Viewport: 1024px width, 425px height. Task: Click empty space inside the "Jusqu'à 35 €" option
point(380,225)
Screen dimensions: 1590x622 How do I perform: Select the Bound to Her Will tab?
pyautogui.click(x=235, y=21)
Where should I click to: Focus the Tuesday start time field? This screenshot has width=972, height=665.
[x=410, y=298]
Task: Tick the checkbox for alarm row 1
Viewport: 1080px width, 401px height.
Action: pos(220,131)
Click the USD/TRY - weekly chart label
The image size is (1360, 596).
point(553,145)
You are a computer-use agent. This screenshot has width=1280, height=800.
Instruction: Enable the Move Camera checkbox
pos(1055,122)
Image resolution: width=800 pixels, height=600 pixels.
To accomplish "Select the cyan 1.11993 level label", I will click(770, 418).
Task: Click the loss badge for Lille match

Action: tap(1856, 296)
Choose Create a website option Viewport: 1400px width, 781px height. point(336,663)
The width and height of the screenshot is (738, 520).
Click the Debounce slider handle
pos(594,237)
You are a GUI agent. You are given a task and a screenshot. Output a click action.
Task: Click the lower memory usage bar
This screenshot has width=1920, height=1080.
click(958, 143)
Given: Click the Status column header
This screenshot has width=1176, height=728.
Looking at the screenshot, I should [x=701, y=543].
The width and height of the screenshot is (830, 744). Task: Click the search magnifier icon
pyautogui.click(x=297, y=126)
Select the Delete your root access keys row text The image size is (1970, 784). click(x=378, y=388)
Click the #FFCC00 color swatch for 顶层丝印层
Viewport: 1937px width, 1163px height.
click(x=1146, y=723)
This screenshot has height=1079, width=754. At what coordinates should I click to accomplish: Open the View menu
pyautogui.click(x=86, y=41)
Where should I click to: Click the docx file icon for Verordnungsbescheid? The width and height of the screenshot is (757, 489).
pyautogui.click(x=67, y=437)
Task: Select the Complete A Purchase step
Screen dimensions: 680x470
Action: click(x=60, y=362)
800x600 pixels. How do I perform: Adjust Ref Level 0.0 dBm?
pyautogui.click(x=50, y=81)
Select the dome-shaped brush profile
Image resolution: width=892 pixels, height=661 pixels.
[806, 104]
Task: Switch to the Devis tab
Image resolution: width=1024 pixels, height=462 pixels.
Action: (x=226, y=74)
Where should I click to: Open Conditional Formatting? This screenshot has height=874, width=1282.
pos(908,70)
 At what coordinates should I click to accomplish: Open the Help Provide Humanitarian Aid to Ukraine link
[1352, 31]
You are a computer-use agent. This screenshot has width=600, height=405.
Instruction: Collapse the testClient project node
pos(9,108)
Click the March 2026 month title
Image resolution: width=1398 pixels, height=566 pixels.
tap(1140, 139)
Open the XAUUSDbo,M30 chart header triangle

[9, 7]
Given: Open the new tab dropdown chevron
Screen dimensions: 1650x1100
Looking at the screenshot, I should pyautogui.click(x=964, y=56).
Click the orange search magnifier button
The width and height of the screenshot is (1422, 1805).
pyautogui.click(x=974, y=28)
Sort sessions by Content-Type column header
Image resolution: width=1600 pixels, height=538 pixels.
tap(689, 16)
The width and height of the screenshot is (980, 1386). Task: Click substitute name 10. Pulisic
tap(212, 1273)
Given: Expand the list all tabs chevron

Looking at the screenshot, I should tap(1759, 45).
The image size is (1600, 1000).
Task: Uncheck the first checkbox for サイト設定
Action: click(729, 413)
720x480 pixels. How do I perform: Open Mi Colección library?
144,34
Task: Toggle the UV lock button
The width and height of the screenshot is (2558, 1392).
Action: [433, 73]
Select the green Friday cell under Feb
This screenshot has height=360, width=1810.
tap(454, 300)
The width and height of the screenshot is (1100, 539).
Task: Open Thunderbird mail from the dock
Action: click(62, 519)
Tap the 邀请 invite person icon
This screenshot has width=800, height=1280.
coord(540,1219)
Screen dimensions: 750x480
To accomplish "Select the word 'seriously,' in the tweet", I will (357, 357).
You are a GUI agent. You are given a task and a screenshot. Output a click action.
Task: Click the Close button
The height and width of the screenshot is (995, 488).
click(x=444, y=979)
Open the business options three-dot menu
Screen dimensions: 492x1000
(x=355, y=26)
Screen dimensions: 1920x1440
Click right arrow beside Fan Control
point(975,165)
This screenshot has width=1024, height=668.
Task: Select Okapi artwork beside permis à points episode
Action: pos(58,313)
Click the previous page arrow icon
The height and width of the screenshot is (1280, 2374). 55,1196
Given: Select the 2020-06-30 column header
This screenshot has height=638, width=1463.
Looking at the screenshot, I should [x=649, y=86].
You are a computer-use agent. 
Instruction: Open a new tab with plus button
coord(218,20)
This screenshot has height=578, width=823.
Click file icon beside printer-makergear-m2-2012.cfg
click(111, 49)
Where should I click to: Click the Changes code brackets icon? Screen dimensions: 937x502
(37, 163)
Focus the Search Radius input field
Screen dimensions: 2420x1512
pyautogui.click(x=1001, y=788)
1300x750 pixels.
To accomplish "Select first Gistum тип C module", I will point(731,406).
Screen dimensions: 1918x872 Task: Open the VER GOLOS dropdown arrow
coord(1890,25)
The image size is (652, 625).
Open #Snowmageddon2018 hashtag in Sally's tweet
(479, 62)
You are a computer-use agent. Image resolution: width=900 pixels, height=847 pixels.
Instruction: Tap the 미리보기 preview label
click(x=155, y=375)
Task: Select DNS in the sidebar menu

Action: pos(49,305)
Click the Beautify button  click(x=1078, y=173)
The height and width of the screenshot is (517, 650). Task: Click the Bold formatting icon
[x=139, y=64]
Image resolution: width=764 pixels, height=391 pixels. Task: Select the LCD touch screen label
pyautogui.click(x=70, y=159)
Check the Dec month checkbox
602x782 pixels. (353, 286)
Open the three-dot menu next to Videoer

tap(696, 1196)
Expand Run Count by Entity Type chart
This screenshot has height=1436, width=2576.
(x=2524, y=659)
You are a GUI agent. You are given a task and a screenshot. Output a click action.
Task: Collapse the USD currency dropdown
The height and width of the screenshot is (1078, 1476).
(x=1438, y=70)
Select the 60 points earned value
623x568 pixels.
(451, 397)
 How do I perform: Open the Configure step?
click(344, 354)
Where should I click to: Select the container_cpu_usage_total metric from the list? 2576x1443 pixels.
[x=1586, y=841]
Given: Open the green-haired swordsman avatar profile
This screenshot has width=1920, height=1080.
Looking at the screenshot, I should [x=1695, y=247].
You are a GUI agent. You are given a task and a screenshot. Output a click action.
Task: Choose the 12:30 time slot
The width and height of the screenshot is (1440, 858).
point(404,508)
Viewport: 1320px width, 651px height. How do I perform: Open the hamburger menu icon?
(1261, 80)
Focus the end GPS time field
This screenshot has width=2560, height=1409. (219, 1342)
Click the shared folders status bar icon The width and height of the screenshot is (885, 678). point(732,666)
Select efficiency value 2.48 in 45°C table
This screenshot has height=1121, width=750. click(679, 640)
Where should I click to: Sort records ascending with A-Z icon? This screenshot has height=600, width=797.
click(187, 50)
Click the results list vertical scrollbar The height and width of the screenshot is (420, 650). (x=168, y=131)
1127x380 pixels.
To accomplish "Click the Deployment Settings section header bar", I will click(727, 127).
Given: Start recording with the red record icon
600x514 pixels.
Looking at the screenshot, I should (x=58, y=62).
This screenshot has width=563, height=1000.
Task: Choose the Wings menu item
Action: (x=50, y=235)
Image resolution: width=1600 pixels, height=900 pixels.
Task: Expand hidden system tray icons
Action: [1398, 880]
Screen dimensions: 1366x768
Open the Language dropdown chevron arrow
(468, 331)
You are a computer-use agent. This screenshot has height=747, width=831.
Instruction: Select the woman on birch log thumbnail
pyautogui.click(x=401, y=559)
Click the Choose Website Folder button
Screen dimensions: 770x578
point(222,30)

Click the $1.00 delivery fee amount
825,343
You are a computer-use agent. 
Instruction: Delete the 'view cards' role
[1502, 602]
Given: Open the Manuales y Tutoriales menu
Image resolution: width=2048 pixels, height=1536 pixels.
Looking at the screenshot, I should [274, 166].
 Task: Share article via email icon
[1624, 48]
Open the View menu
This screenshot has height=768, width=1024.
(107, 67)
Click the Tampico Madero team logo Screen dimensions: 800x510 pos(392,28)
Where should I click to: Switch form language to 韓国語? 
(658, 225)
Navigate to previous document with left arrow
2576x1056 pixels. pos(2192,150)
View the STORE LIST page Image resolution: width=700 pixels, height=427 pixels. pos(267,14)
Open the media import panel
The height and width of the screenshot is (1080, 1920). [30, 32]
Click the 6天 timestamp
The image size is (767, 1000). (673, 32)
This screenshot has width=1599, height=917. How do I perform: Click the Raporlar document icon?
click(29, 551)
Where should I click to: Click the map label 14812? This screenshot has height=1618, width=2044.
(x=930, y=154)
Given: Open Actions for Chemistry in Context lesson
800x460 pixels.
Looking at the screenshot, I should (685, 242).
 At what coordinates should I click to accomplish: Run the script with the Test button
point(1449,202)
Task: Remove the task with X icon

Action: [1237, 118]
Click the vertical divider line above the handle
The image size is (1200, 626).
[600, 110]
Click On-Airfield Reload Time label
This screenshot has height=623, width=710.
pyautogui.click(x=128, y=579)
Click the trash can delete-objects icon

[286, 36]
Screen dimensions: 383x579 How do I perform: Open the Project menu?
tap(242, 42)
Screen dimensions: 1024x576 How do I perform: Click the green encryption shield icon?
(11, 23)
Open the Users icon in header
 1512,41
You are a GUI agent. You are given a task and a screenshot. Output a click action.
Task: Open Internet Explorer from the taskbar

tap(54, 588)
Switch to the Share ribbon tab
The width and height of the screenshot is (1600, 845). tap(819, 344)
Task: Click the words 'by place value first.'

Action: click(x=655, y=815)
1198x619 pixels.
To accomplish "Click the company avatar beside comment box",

__________________________________________________

Rewrite the stretch from the line containing "Task: Remove the task with X icon" through the end of the records, with "Internet Explorer" changed to "File Explorer" and everything else left unchanged.

▸ FULL ANSWER:
Task: Remove the task with X icon

Action: [1237, 118]
Click the vertical divider line above the handle
The image size is (1200, 626).
[600, 110]
Click On-Airfield Reload Time label
This screenshot has height=623, width=710.
pyautogui.click(x=128, y=579)
Click the trash can delete-objects icon

[286, 36]
Screen dimensions: 383x579 How do I perform: Open the Project menu?
tap(242, 42)
Screen dimensions: 1024x576 How do I perform: Click the green encryption shield icon?
(11, 23)
Open the Users icon in header
 1512,41
You are a GUI agent. You are given a task and a screenshot. Output a click action.
Task: Open File Explorer from the taskbar

tap(54, 588)
Switch to the Share ribbon tab
The width and height of the screenshot is (1600, 845). tap(819, 344)
Task: Click the words 'by place value first.'

Action: click(x=655, y=815)
1198x619 pixels.
To accomplish "Click the company avatar beside comment box",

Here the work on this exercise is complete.